Ficamos ignorantes ou ficamos cínicos? Posted by Picasa

5 comentários:

luizgusmao disse...

ei! oq vc tem contra brasília?

luizgusmao disse...

acerca de nuestros hermanos:

En los últimos días, las idas y venidas con el traslado del cadáver del ex presidente Juan Domingo Perón también han significado una vuelta hacia el pasado, como también lo ha sido la traumática conmemoración de este 17 de octubre
>http://www.nuevamayoria.com/ES/ANALISIS/?id=fraga/arg&file=061018.html

anna v. disse...

Pois é, eu vi que houve uma confusão enorme com o tal "re-enterro" do Perón. Que coisa. Fico meio impressionada que o peronismo ainda seja uma coisa tão forte e atual na Argentina.

E acho que a mudança da capital para Brasilia mudou, sim, e muito, a relação entre brasileiros e governo. Ficou literalmente muito mais distante. É isso que tenho contra Brasília.

luizgusmao disse...

como assim? vc quer dizer q na república das oligarquias e nos tempos de vargas o povo exercia mais seus direitos civis só pq a capital era no rio?

sei não... eu discordo do ruy fabiano.[http://noblat1.estadao.com.br/noblat/visualizarConteudo.do?metodo=exibirArtigo&codigoPublicacao=23398]

com certeza a mudança da capital alterou um bocado as relações políticas, mas não acho q tenha sido ela a afetar a representatividade. acho q questões como o sistema eleitoral explicam mto melhor essa distância entre o eleitor e o seu suposto representantante.

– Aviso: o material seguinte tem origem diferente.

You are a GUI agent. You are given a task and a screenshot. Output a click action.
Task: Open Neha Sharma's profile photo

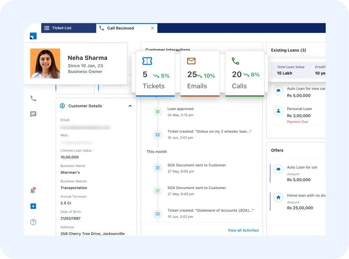tap(45, 64)
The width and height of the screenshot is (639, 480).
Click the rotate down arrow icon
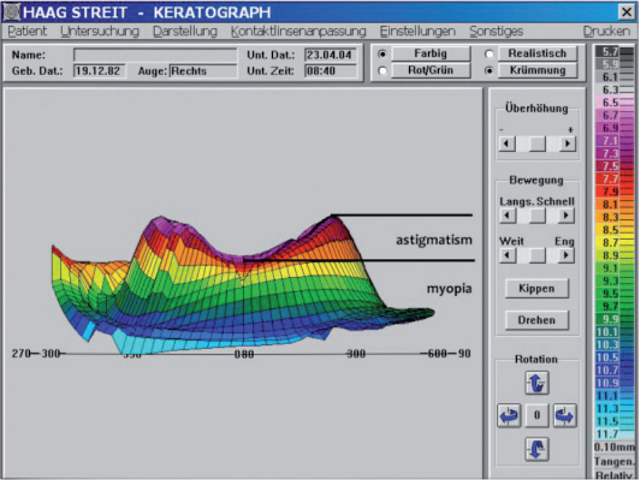pos(537,449)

adotar o voto distrital misto poderia ser uma solução e não a transferência da capital federal a um centro mais populoso.

ow: concordando ou discordando é um prazer ler vc. está em meus favoritos!

um "abrazón", boluda! ;)

anna v. disse...

luiz, o que eu acho é que se a capital hoje fosse numa cidade nascida historicamente de forma espontânea, e não numa cidade construída para ser capital, a distância entre nós e o poder seria menor. vejo isso em todas as capitais que já conheci (mas também, é claro, os países eram outros, os "povos" eram outros). minha impressão é que a transferência da capital promoveu uma ruptura num processo histórico.
mas talvez isso seja apenas uma mera desculpa para justificar a nossa incrível apatia perante todos os fatos vexaminosos da república.
vou ler o ruy fabiano.
e obrigada pelas palavras simpáticas. vou te visitar também.